ちなみにNetflixの人気シリーズ『ストレンジャー・シングス』のまさにストレンジャーなシングス “The Things”、デモゴルゴンの造形はこの “The Things” から取られています。あの顔パッカーのやつ。

 

1951年版『遊星からの物体X』は鑑賞済み。前日譚を描く2012年版は観ておりません。

古い方のハワード・ホークス『遊星からの〜』はもう一度観たい。この作品と比較する意味でももう一度観たい。こちらも面白かった記憶があります。

2012年版はどうなんだろう。でもこれをCGのVFXで観てもなぁっていうのはあります。
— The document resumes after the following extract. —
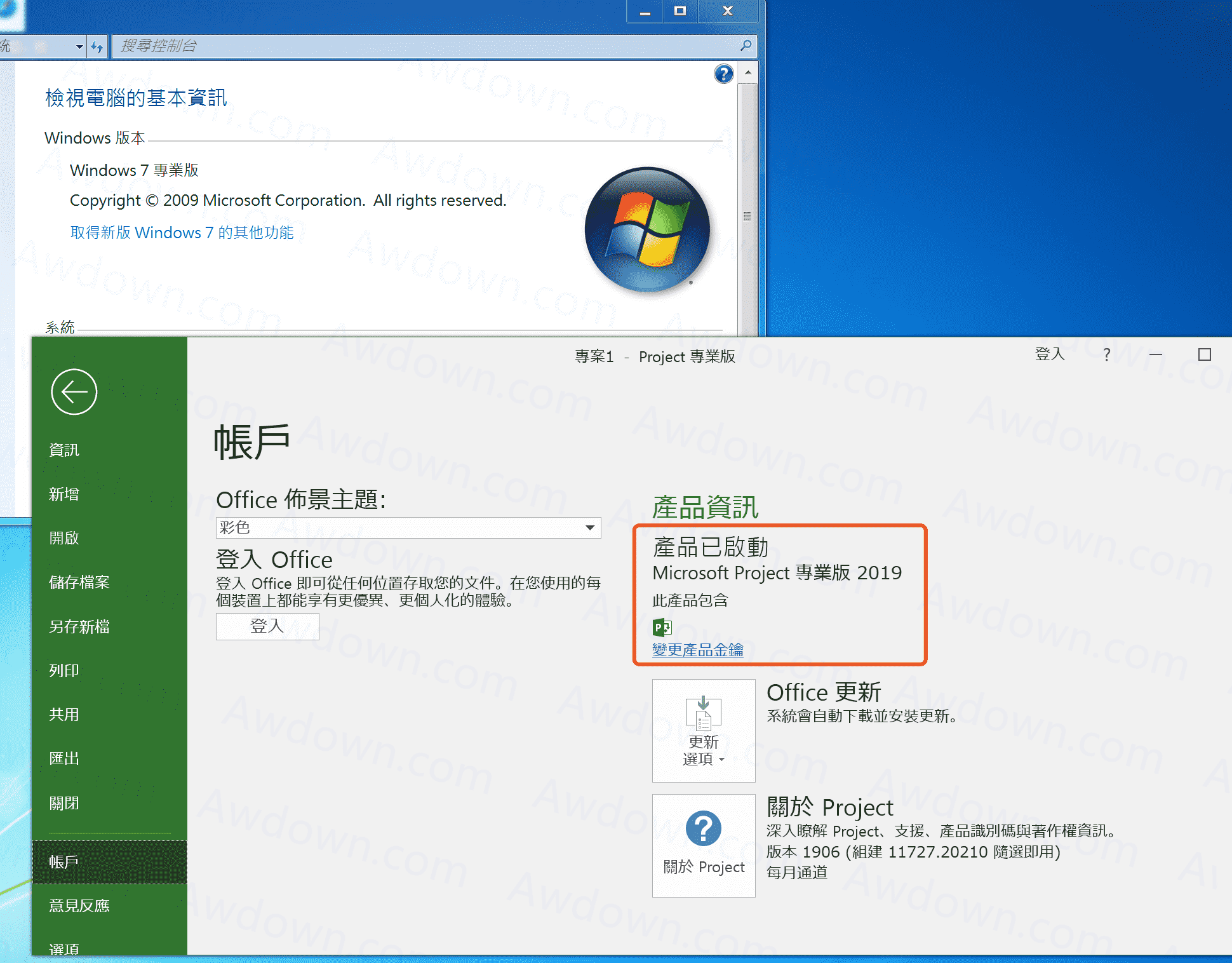Viewport: 1232px width, 963px height.
Task: Select 匯出 from the backstage menu
Action: point(64,758)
”The Things”というモンスターの造形やその侵食する具合、個性豊かな隊員たちといった描写が『エイリアン』(’79)に大変近く、また雪原の中の話と言った意味では『シャイニング』(’80)、『スター・ウォーズ 帝国の逆襲』(’80)とも重なっている、1980年代初頭という時代性を感じるこの作品。

ジョン・カーペンターハワード・ホークスアルフレッド・ヒッチコック、オーソン・ウェルズ、黒澤明、小津安二郎などを敬愛するようなシネアストでもあります。

映画のいいところ、ツボをよく知っている映画監督。

時々挟まれるのは、生々しくグロテクスな生物と対比するようないつも静謐な南極の雪原の張り詰めたような風景。この感覚がいいなぁと思う。

信頼を持って安心して身を委ねて観ることのできる超ド級の娯楽作品をここに作り上げました。